[ 
https://issues.apache.org/jira/browse/CXF-9115?page=com.atlassian.jira.plugin.system.issuetabpanels:all-tabpanel
 ]

Kai Zander updated CXF-9115:
----------------------------
    Description: 
It is possible for {{HttpClientHTTPConduit.HttpClientBodyPublisher#subscribe}} 
to be called _after_ the underlying subscription has already been cancelled, 
for example, if a connect timeout happens _before_ 
{{HttpClientHTTPConduit.HttpClientBodyPublisher#subscribe}} is called.
In this case, the writing thread will be stuck in 
{{HttpClientHTTPConduit.HttpClientPipedOutputStream#write}}, waiting forever 
for space in the write buffer.

This happens every once in a while in our production system, causing it to 
hang. The threads are stuck here:
{code}
"demo.hw.client.ComplexClient.main()@4789" tid=0x3e nid=NA waiting
  java.lang.Thread.State: WAITING
          at java.lang.Object.wait0(Object.java:-1)
          at java.lang.Object.wait(Object.java:366)
          at java.io.PipedInputStream.awaitSpace(PipedInputStream.java:279)
          at java.io.PipedInputStream.receive(PipedInputStream.java:237)
          at java.io.PipedOutputStream.write(PipedOutputStream.java:154)
          at 
org.apache.cxf.transport.http.HttpClientHTTPConduit$HttpClientPipedOutputStream.write(HttpClientHTTPConduit.java:554)
          at 
org.apache.cxf.io.AbstractWrappedOutputStream.write(AbstractWrappedOutputStream.java:51)
          at 
org.apache.cxf.io.AbstractThresholdOutputStream.write(AbstractThresholdOutputStream.java:69)
          at com.ctc.wstx.io.UTF8Writer.flush(UTF8Writer.java:100)
          at 
com.ctc.wstx.sw.BufferingXmlWriter.flush(BufferingXmlWriter.java:242)
          at com.ctc.wstx.sw.BaseStreamWriter.flush(BaseStreamWriter.java:260)
          at 
org.apache.cxf.interceptor.AbstractOutDatabindingInterceptor.writeParts(AbstractOutDatabindingInterceptor.java:107)
          at 
org.apache.cxf.wsdl.interceptors.BareOutInterceptor.handleMessage(BareOutInterceptor.java:68)
          at 
org.apache.cxf.phase.PhaseInterceptorChain.doIntercept(PhaseInterceptorChain.java:307)
          - locked <0x2369> (a org.apache.cxf.phase.PhaseInterceptorChain)
          at org.apache.cxf.endpoint.ClientImpl.doInvoke(ClientImpl.java:530)
          at org.apache.cxf.endpoint.ClientImpl.invoke(ClientImpl.java:441)
          at org.apache.cxf.endpoint.ClientImpl.invoke(ClientImpl.java:356)
          at org.apache.cxf.endpoint.ClientImpl.invoke(ClientImpl.java:314)
          at org.apache.cxf.endpoint.ClientImpl.invoke(ClientImpl.java:334)
          at demo.hw.client.ComplexClient.main(ComplexClient.java:106)
{code}
The {{PipedInputStream}} looks like this (so it is connected, but doesn't yet 
have a thread registered as the {{readSide}}, and never will have one.
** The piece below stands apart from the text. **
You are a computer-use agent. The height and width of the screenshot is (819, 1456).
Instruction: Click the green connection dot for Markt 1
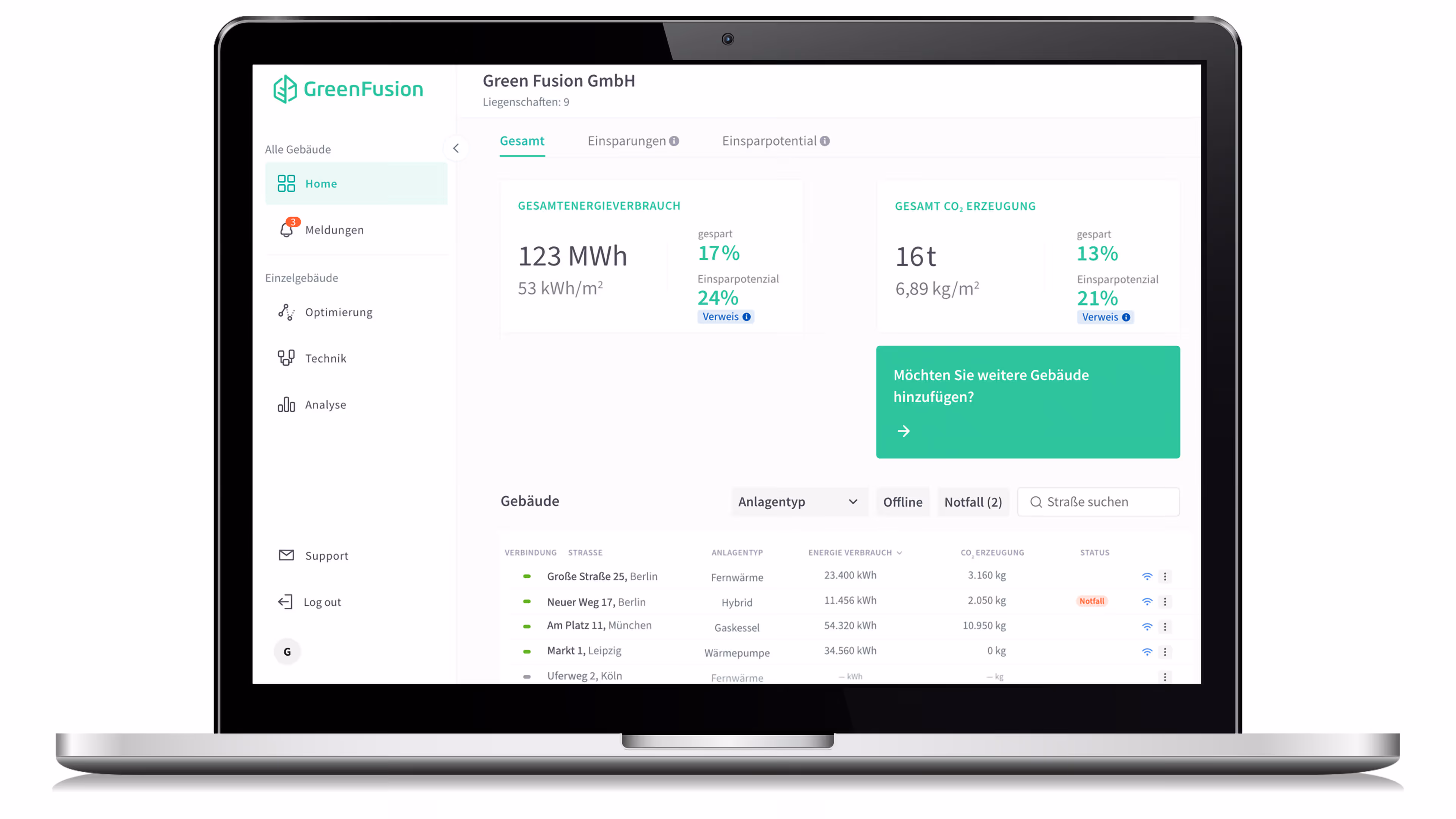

It 
therefore doesn't consider the read end to be gone/dead and keeps looping 
forever in {{awaitSpace()}}):
!screenshot-1.png!

I can reproduce this issue every time by
* Placing a breakpoint in this line: 
https://github.com/apache/cxf/blob/7fb95ad266e4a5ced561a0dc56c038db43967ca4/rt/transports/http/src/main/java/org/apache/cxf/transport/http/HttpClientHTTPConduit.java#L637
* sending a request with a body that is larger than the chunking threshold 
(4096 bytes by default), and larger than the chunk length,
* waiting for the breakpoint to be hit,
* then waiting for the connect timeout to be exceeded (30s by default),
* then resuming the program.

I recommend running with 
{{-Djdk.httpclient.HttpClient.log=errors,requests,headers,frames:control:data:window,ssl,trace,channel}}.
 That way we can see debug logs printed by the {{HttpClient}} that tell us when 
timeouts happen and subscriptions are being cancelled.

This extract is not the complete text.